## Given data
━━━━━━━━━━

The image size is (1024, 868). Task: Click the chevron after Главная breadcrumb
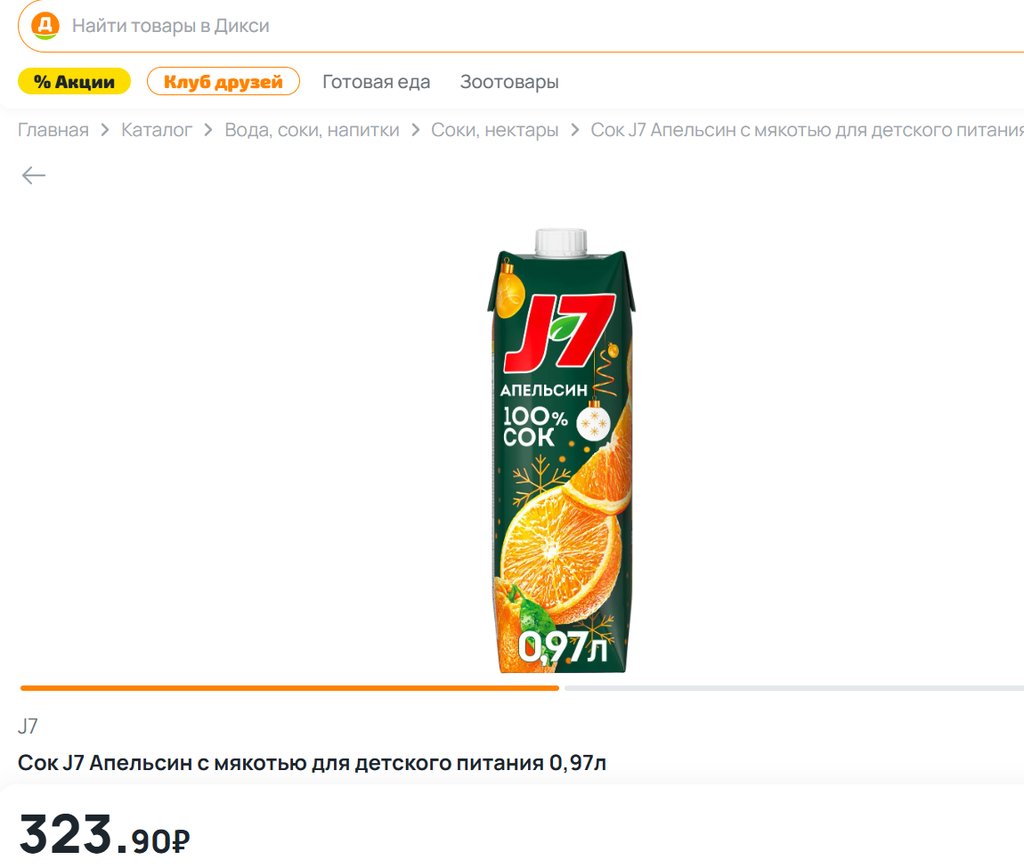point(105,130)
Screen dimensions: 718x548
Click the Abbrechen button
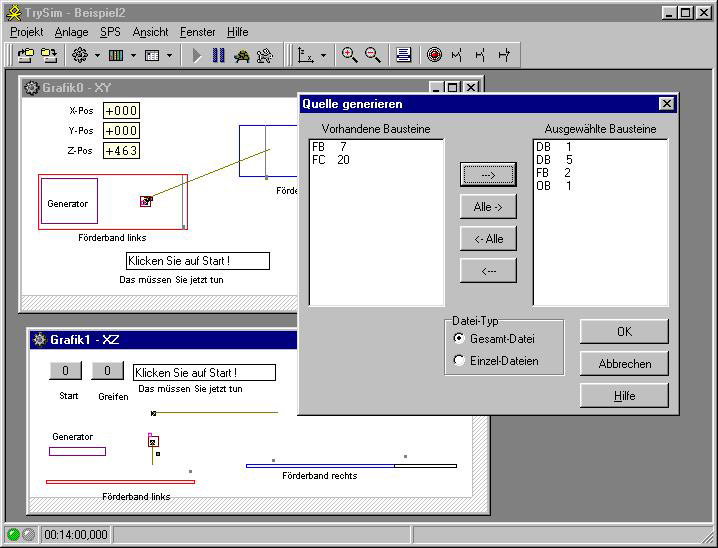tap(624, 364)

━━━━━━━━━━

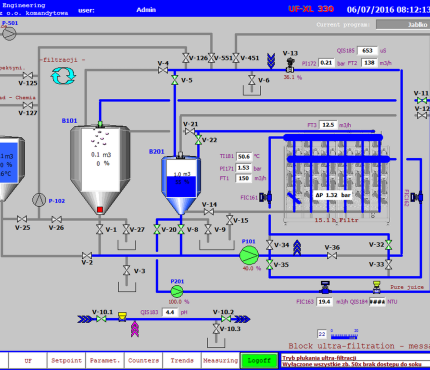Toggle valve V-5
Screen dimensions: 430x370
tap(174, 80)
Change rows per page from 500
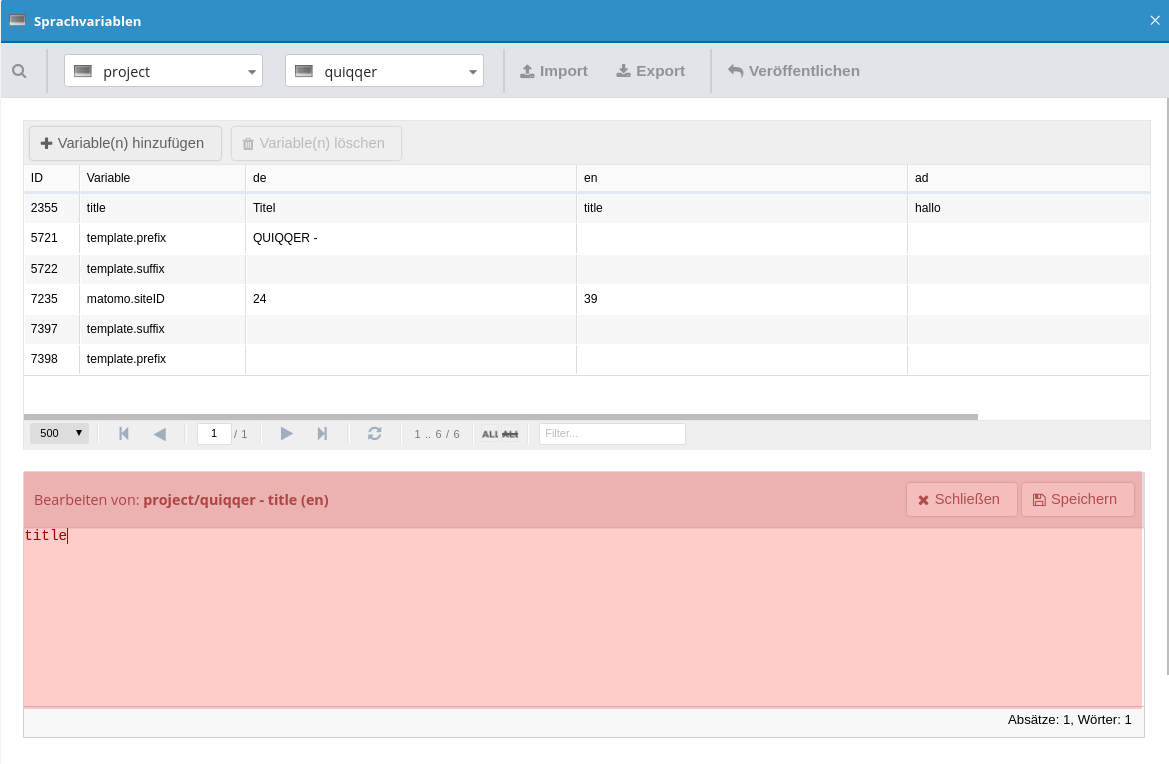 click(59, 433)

━━━━━━━━━━

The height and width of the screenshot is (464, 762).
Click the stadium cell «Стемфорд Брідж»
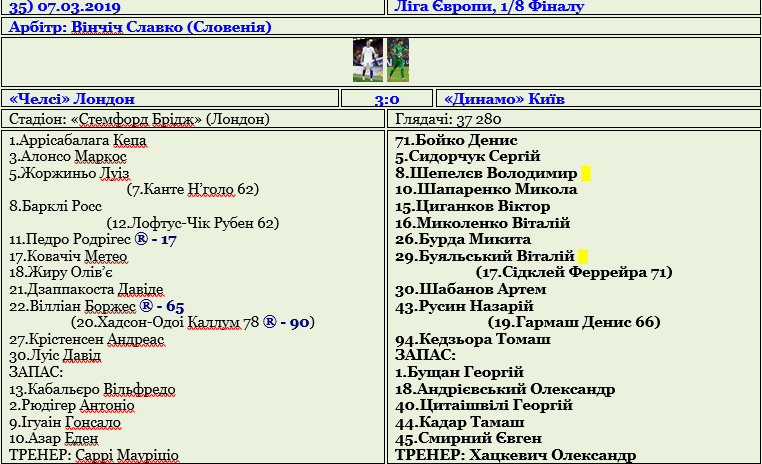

━━━━━━━━━━

## Work instruction
Taking the entries above, write out exactly the lines starting with the line containing "The height and" and going on through the line containing "Click the stadium", both included, and nothing else.

## Task solution
The height and width of the screenshot is (464, 762).
Click the stadium cell «Стемфорд Брідж»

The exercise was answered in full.